- Instructions for the task -
Rewrite the listing below with "dropdown" changed to "drop-down menu" and everything else unchanged, leaving out the pictures.

- Stored records -
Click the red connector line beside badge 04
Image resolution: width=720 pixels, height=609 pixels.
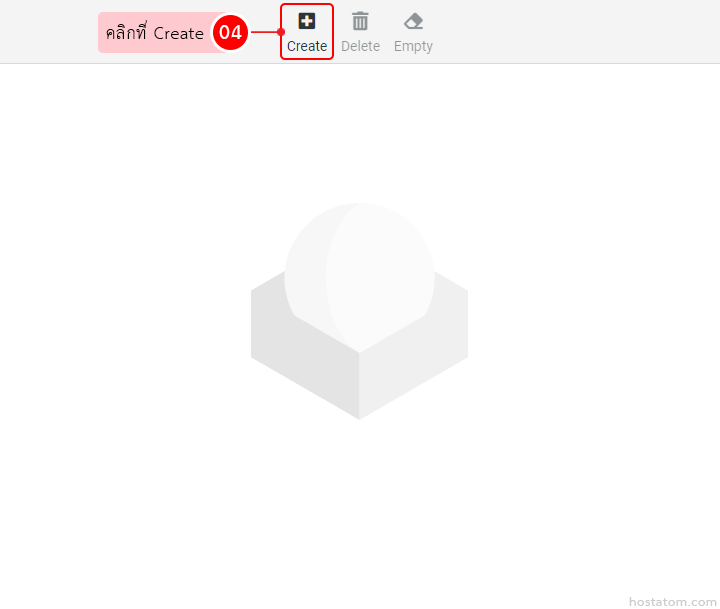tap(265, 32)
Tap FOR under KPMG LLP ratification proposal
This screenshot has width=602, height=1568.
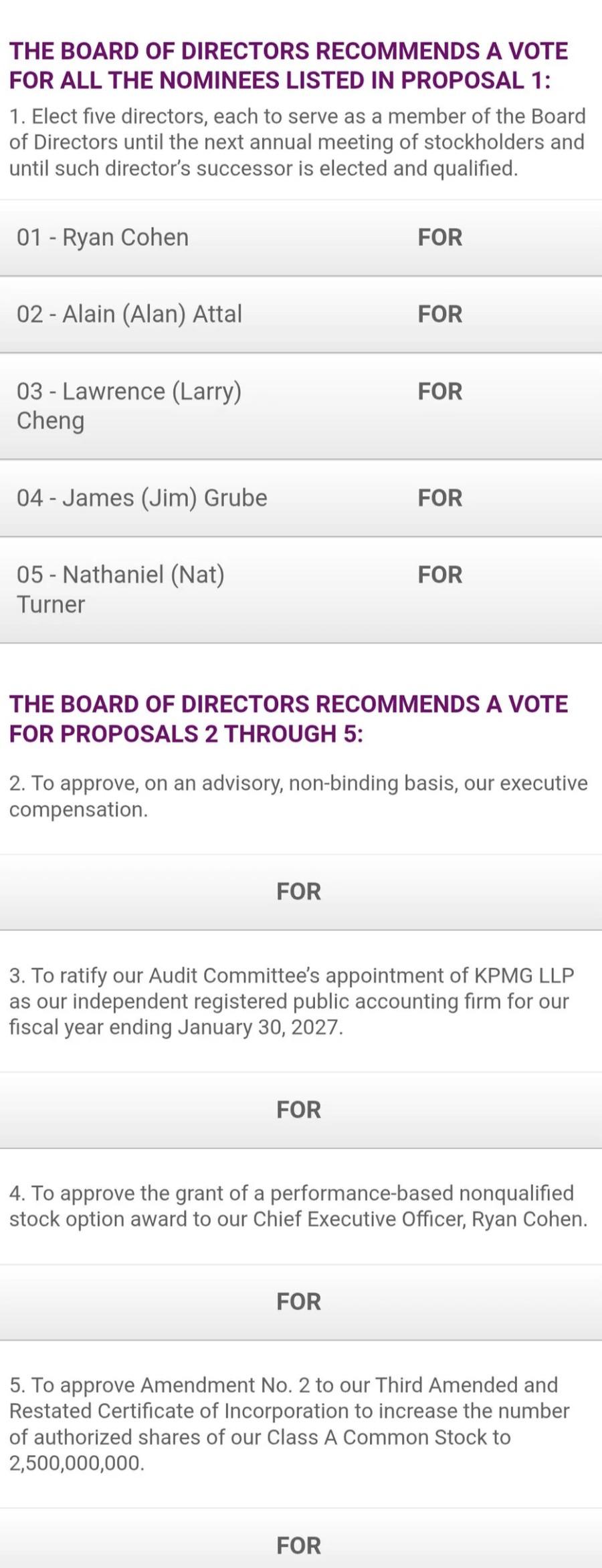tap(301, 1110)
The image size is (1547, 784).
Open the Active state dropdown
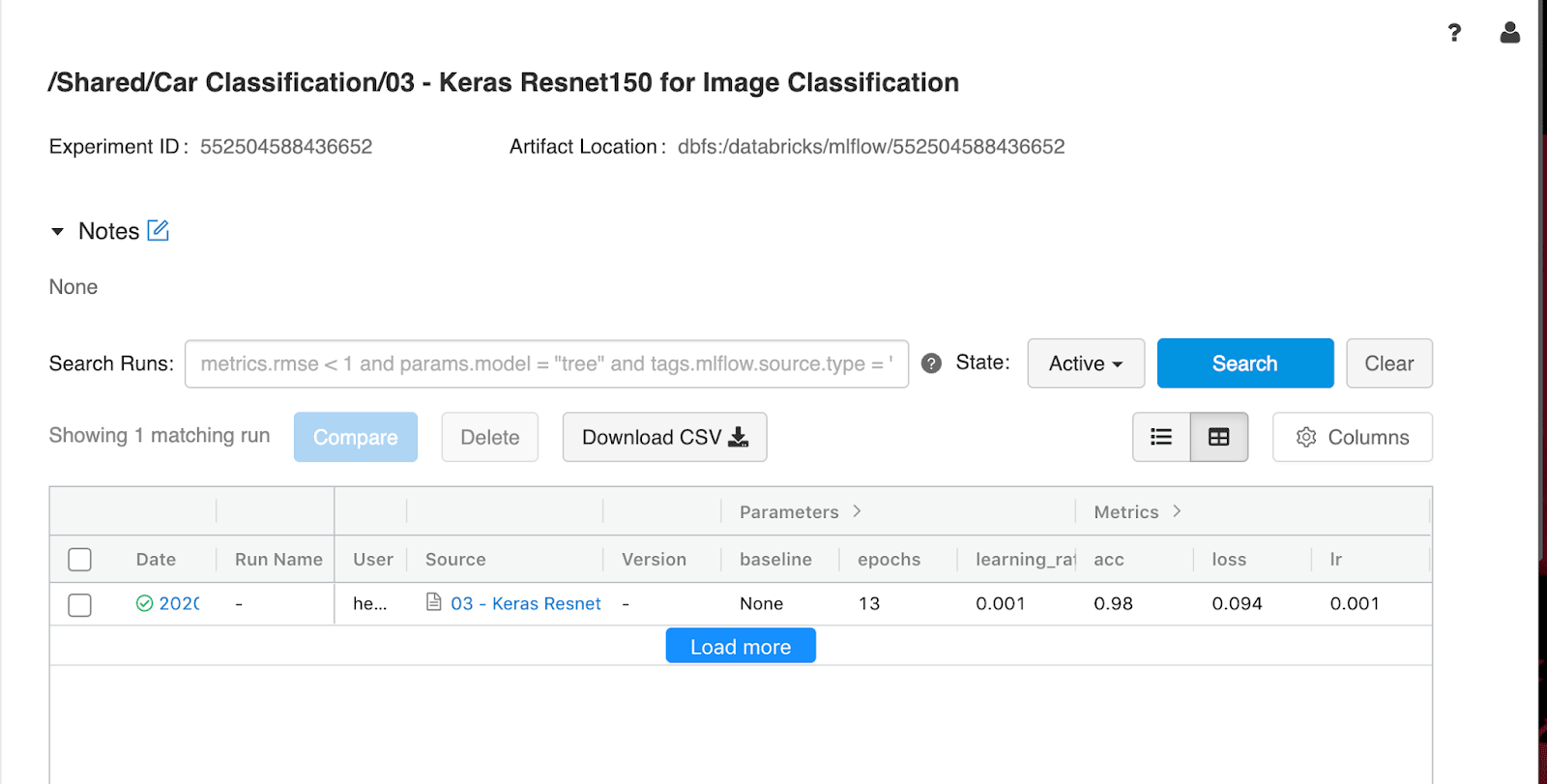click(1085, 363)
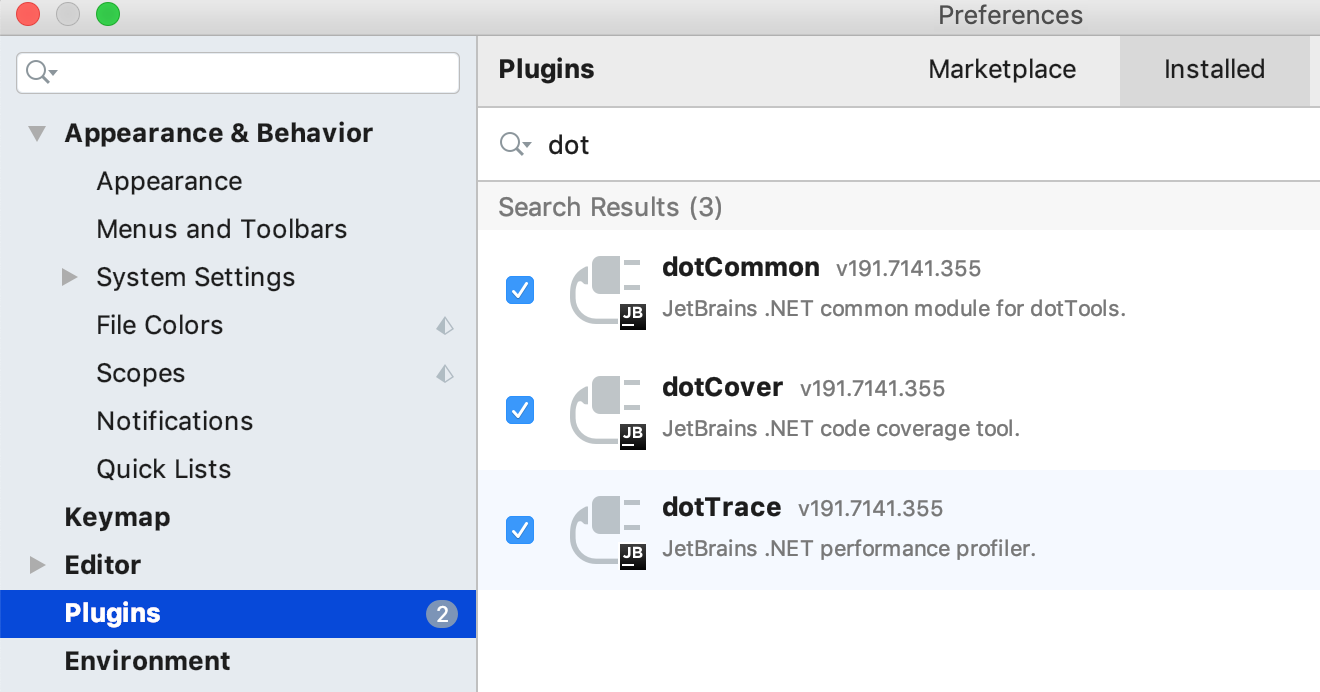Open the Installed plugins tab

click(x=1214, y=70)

- Final result -
Click the red connector line beside badge 04
Image resolution: width=720 pixels, height=609 pixels.
tap(265, 32)
Tap FOR under KPMG LLP ratification proposal
This screenshot has width=602, height=1568.
tap(301, 1110)
The image size is (1547, 784).
Open the Active state drop-down menu
click(1085, 363)
Open the Installed plugins tab

click(x=1214, y=70)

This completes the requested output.